Care should be taken when moving these variables from their default values. These variables impose another constraint on the algorithm and increase run time and the chance of failure. In the example below, strict ratio values of 1.2 and .8 mean that all weights must be within 20% of the average weight.
hh_seed <- tibble(
id = c(1, 2, 3, 4),
siz = c(1, 2, 2, 1),
weight = c(1, 1, 1, 1),
geo_cluster = c(1, 1, 2, 2)
)
hh_targets <- list()
hh_targets$siz <- tibble(
geo_cluster = c(1, 2),
`1` = c(75, 100),
`2` = c(25, 150)
)
result <- ipu(hh_seed, hh_targets, max_iterations = 10,
max_ratio = 1.2, min_ratio = .8)
Consider the effect on geo_cluster 1. With a total target of 100 households and two records in the seed table, the average weight is 50. This means that the final weights are constrained between 40 and 60 by the min_ratio
and max_ratio
. The weight distribution histogram confirms that the caps were respected.
However, note that all weights are set to either the maximum or minimum possible.
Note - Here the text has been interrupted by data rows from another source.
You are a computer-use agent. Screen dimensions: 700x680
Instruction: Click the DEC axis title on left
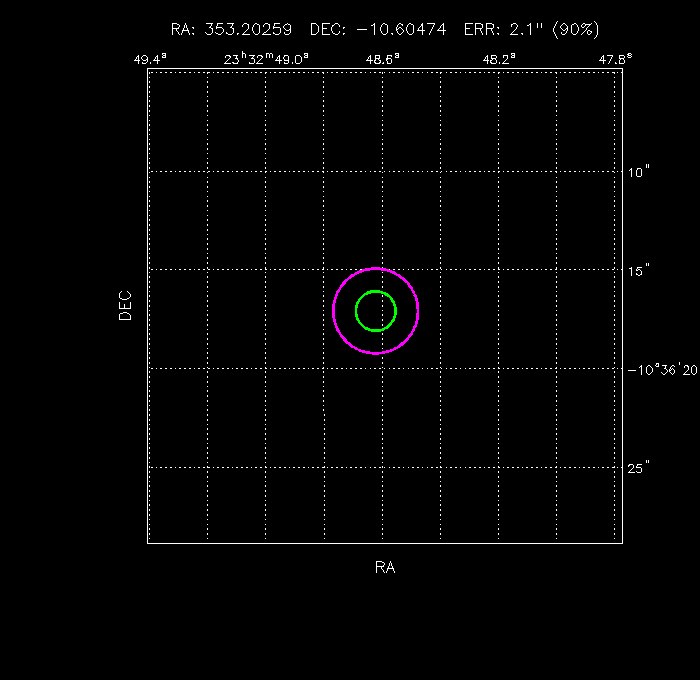(125, 305)
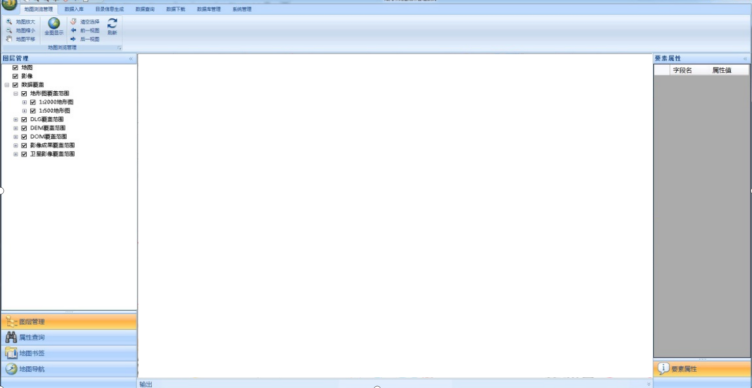Click the 刷新 refresh arrows icon

coord(112,23)
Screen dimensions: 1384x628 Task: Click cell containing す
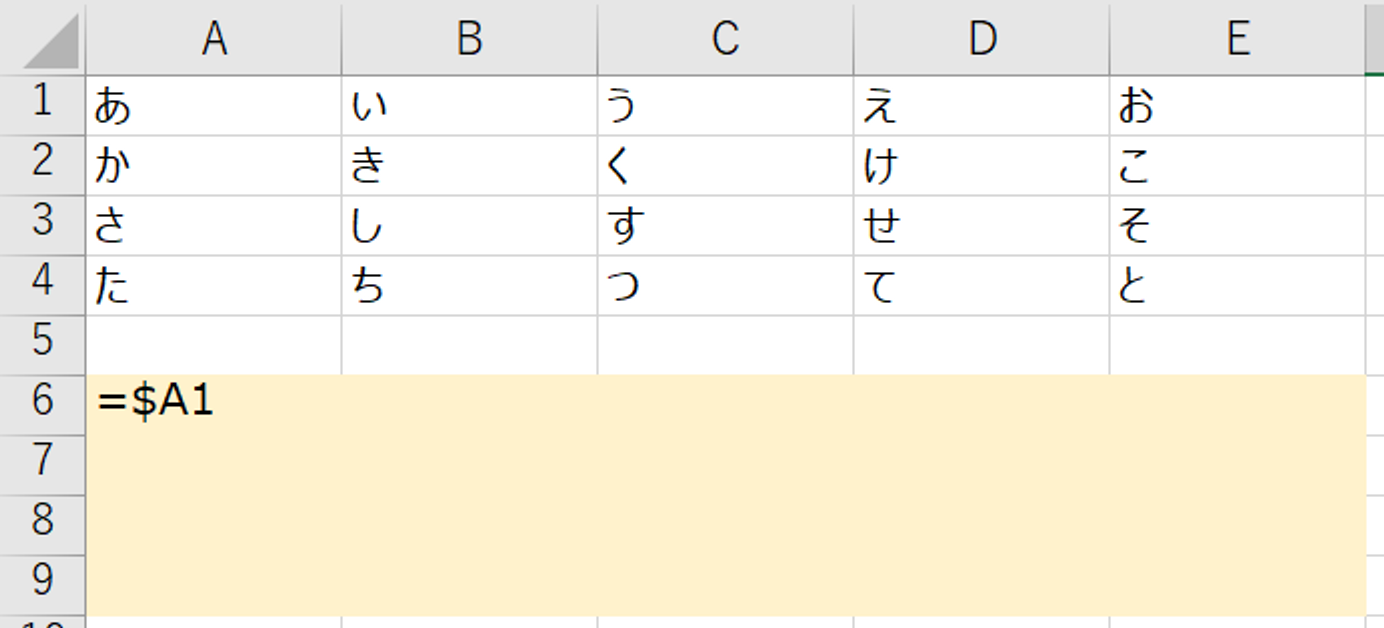pyautogui.click(x=725, y=225)
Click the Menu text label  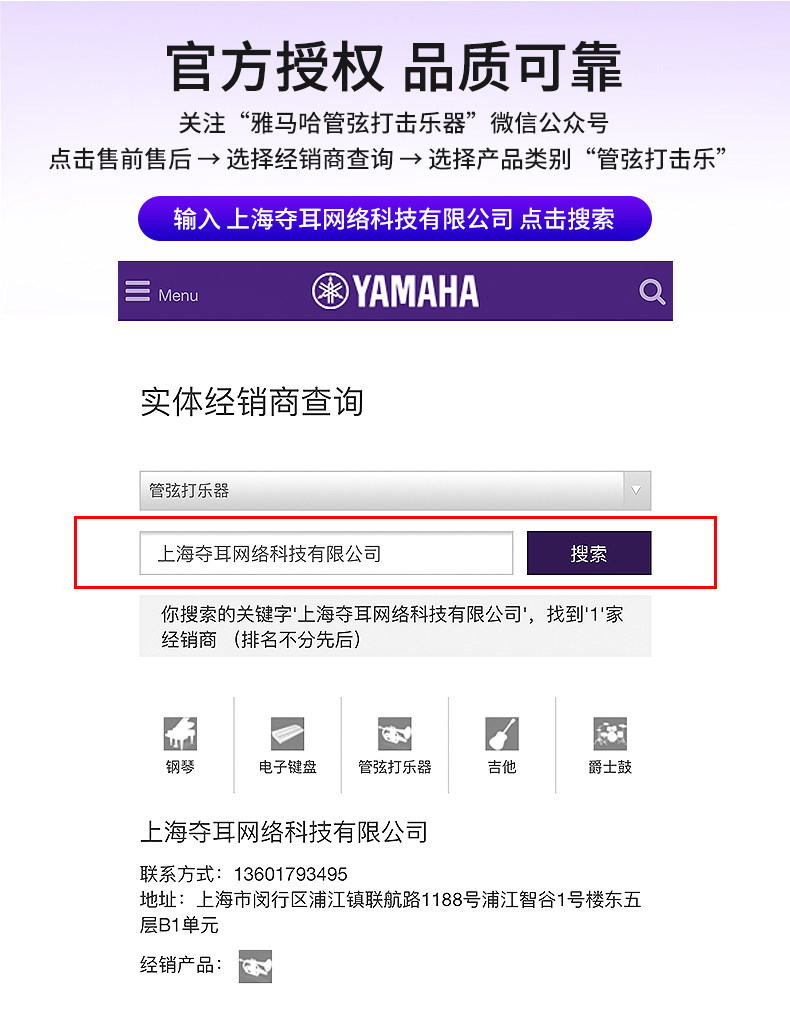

The algorithm does not have enough flexibility to meet the controls, which is shown by looking at the comparison table.
result$primary_comp
#> # A tibble: 4 x 6
#> geography category target result diff pct_diff
#> <chr> <chr> <dbl> <dbl> <dbl> <dbl>
#> 1 geo_cluster_1 siz_1 75 60 -15 -20
#> 2 geo_cluster_1 siz_2 25 40 15 60
#> 3 geo_cluster_2 siz_1 100 100 0 0
#> 4 geo_cluster_2 siz_2 150 150 0 0
A second problem can arise when using these ratios. In the example below, I change the targets so that, for geo_cluster 1, they are very unbalanced. Cluster 1 now has 100,000 1-person households but only 10 2-person households. This means the average weight for that cluster will be 50,005 and the minimum weight will be 10,001. The minimum weight is larger 2-person target of 10.
hh_targets <- list()
hh_targets$siz <- tibble(
geo_cluster = c(1, 2),
`1` = c(100000, 100),
`2` = c(10, 150)
)
result <- ipu(hh_seed, hh_targets, max_iterations = 10,
max_ratio = 5, min_ratio = .2)
result$weight_tbl
#> # A tibble: 4 x 6
#> id siz weight geo_cluster avg_weight weight_factor
#> <dbl> <dbl> <dbl> <dbl> <dbl> <dbl>
#> 1 1 1 100000 1 50005 2.00
#> 2 2 2 10001 1 50005 0.2
#> 3 3 2 150 2 125 1.2
#> 4 4 1 100 2 125 0.8
result$primary_comp
#> # A tibble: 4 x 6
#> geography category target result diff pct_diff
#> <chr> <chr> <dbl> <dbl> <dbl> <dbl>
#> 1 geo_cluster_1 siz_1 100000 100000 0 0
#> 2 geo_cluster_1 siz_2 10 10001 9991 99910
#> 3 geo_cluster_2 siz_1 100 100 0 0
#> 4 geo_cluster_2 siz_2 150 150 0 0
This is an extreme example, and is unlikely to be an issue in applications related to housing and population. In these applications, the targets are generally on the same order of magnitude. In other applications, like expanding a through-trip table to traffic counts, it is more common to have some external stations with large targets (freeways) and others with small (arterials). In these cases, it is advisable to leave the scale arguments at their default values.